§ **Dataset excerpt**:
>> Begin

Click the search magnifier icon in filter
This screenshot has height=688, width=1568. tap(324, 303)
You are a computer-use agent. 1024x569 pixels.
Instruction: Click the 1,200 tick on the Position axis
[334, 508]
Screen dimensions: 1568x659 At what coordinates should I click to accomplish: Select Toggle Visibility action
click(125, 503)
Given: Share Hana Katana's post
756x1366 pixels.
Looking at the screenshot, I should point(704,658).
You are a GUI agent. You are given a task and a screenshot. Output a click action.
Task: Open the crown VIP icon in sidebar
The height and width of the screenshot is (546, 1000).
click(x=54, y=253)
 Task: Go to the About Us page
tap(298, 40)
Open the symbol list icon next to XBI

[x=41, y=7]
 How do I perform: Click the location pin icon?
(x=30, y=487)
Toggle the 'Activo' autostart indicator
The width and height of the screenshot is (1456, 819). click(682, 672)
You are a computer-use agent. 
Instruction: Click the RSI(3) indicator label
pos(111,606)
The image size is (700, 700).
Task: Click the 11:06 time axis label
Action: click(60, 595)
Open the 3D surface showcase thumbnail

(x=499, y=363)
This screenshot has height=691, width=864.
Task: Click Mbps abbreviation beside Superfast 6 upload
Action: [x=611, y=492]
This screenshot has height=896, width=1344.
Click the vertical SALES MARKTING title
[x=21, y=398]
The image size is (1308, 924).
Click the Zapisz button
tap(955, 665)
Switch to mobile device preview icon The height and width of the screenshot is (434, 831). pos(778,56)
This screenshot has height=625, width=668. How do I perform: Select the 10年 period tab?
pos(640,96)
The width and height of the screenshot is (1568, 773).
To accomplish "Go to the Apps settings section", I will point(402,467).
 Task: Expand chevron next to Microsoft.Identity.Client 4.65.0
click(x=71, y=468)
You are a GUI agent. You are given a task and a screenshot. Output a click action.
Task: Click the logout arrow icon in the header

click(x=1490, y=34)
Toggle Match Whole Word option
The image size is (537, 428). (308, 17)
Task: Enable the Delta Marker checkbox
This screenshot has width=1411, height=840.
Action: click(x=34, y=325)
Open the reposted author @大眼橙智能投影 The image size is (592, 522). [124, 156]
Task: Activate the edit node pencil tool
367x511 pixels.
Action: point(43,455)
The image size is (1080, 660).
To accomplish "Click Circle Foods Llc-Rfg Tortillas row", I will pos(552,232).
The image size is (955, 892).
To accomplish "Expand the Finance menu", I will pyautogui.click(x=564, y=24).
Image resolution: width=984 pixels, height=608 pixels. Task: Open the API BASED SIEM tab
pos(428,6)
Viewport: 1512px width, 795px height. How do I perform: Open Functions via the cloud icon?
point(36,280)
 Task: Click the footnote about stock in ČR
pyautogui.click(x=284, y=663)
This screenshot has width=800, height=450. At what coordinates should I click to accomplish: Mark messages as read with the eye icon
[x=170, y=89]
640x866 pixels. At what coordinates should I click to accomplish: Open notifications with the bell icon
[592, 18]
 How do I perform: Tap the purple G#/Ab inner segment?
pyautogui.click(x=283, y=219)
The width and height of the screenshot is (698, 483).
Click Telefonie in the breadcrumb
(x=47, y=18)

>> End

Reproduce the records starting at the line containing "You are a computer-use agent. 1024x569" and ending at the line containing "tap(955, 665)", swapping "Instruction" for "Directive" and leaving everything else unchanged.

You are a computer-use agent. 1024x569 pixels.
Directive: Click the 1,200 tick on the Position axis
[334, 508]
Screen dimensions: 1568x659 At what coordinates should I click to accomplish: Select Toggle Visibility action
click(125, 503)
Given: Share Hana Katana's post
756x1366 pixels.
Looking at the screenshot, I should point(704,658).
You are a GUI agent. You are given a task and a screenshot. Output a click action.
Task: Open the crown VIP icon in sidebar
The height and width of the screenshot is (546, 1000).
click(x=54, y=253)
 Task: Go to the About Us page
tap(298, 40)
Open the symbol list icon next to XBI

[x=41, y=7]
 How do I perform: Click the location pin icon?
(x=30, y=487)
Toggle the 'Activo' autostart indicator
The width and height of the screenshot is (1456, 819). click(682, 672)
You are a computer-use agent. 
Directive: Click the RSI(3) indicator label
pos(111,606)
The image size is (700, 700).
Task: Click the 11:06 time axis label
Action: click(60, 595)
Open the 3D surface showcase thumbnail

(x=499, y=363)
This screenshot has height=691, width=864.
Task: Click Mbps abbreviation beside Superfast 6 upload
Action: [x=611, y=492]
This screenshot has height=896, width=1344.
Click the vertical SALES MARKTING title
[x=21, y=398]
The image size is (1308, 924).
Click the Zapisz button
tap(955, 665)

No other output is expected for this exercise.